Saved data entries
::::::::::

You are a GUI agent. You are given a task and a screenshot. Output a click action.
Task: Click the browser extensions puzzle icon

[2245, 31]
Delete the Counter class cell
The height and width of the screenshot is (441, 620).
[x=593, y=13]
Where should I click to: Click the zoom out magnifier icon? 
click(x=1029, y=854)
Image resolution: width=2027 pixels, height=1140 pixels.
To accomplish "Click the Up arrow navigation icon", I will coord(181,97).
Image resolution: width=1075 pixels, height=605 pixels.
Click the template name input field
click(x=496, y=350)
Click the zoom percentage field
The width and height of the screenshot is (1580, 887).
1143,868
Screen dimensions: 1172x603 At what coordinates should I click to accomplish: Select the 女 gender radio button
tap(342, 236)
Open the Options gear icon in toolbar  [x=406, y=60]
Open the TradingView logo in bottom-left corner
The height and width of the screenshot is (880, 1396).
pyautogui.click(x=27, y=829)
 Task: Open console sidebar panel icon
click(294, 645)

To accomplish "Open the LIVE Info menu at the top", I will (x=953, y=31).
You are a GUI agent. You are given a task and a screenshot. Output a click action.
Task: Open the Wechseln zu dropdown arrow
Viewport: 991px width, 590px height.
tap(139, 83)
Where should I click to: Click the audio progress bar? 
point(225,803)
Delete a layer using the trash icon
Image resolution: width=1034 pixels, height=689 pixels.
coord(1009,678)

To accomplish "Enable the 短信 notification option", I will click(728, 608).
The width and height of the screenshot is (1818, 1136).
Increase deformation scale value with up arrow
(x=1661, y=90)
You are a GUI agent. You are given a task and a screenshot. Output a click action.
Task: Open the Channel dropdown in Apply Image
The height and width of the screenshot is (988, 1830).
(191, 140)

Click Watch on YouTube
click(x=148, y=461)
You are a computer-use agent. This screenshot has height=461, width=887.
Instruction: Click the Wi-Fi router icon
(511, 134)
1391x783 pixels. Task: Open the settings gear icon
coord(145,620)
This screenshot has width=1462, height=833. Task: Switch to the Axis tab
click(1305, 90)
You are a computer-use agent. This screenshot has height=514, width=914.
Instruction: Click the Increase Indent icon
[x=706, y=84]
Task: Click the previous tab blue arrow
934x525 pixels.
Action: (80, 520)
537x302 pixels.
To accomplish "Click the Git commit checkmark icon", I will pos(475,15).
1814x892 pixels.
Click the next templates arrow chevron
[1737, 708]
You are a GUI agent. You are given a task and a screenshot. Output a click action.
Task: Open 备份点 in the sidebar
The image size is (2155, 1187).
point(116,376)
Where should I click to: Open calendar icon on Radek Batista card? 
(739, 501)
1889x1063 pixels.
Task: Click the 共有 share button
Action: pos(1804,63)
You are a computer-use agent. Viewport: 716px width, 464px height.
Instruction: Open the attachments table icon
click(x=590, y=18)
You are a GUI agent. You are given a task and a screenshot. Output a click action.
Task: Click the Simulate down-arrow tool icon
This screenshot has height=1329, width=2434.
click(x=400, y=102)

::::::::::

- Exercise aim -
Could you transcribe the entries exactly, from the first line through the line containing "Image resolution: width=2027", and give nothing more?

- Exercise output -
You are a GUI agent. You are given a task and a screenshot. Output a click action.
Task: Click the browser extensions puzzle icon

[2245, 31]
Delete the Counter class cell
The height and width of the screenshot is (441, 620).
[x=593, y=13]
Where should I click to: Click the zoom out magnifier icon? 
click(x=1029, y=854)
Image resolution: width=2027 pixels, height=1140 pixels.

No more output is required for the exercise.